Because your contribution is substantial, if you are not interested in starting the re-submission from scratch, I can help you transition your work to use The Workbench so that, after May, you can re-contribute and build from where you left off.
Sincerely, Zhian
Hi @zkamvar,
If you could help me transition my work to use The Workbench so I can re-contribute that would be great. Where do I start?
Hi @DamienIrving,
Yes, I can certainly help! To be clear, we will not be able to get to this until April or May due to the transition, but here is how we would proceed:
First, we would bring your branch up-to-date with the changes that have already occurred (this may involve some conflict resolution)
The next steps depend on whether or not you want to keep the commits you made or if you are okay starting from where you left off as a single commit. In both scenarios the end result will be the same: your changes will be proposed as a pull request.
Option 1: start from a single commit (most expedient)
Starting from a single commit is much simpler because it only involves copying and pasting the files into a new branch after a transformation of the one markdown file.

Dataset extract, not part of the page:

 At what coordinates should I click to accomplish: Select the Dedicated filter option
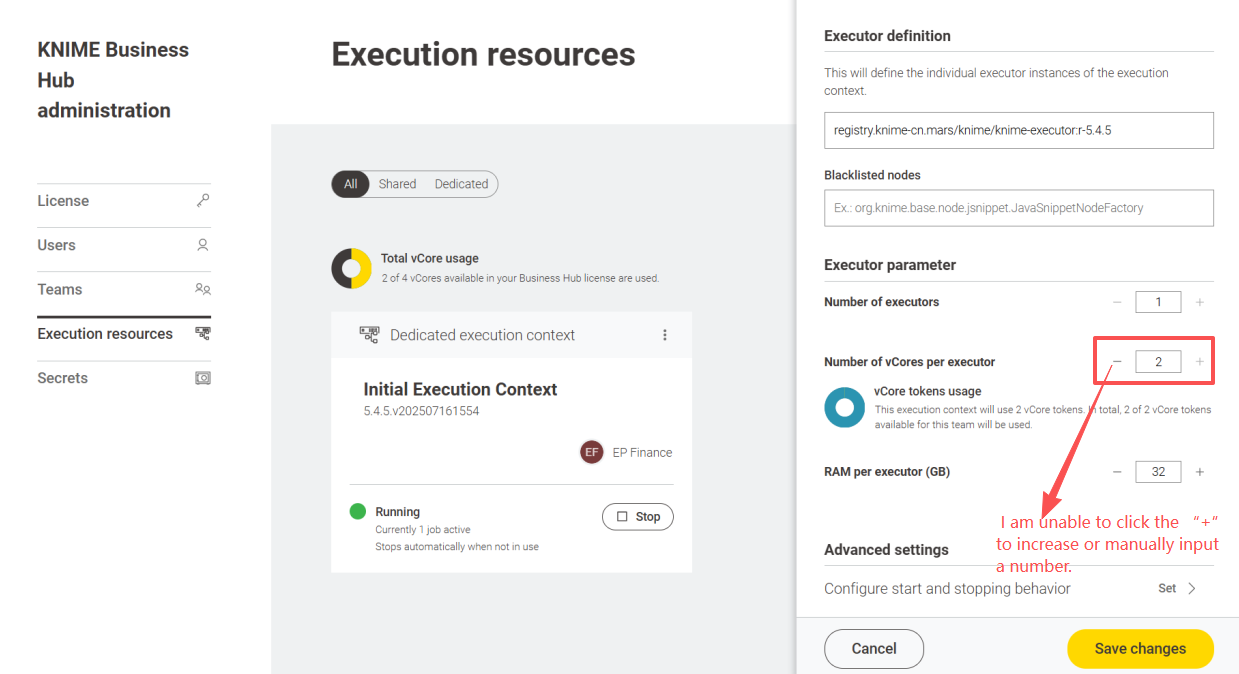(461, 184)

Option 2: migrate your commits
This is more more difficult, but I believe it is possible. We might be able to merge the pre-transformation changes into your repository, run the transformation, and then create a patch file that we can use to make a branch from the main branch and then create a pull request from that. That being said, there are a lot of factors that could prevent us from actually performing this operation. I can make a copy of your fork on my account and do some tests to see how things will play out.
The reason for the differences is because the transformation involves effectively replaying the history of the lesson as if the styles infrastructure never existed (see the motivation section in the lesson-transition repository). Because of this replay, all of the commit hashes will change.
Apologies for the delay in responding, @zkamvar. Option 1 sounds good to me. How should we proceed with that option?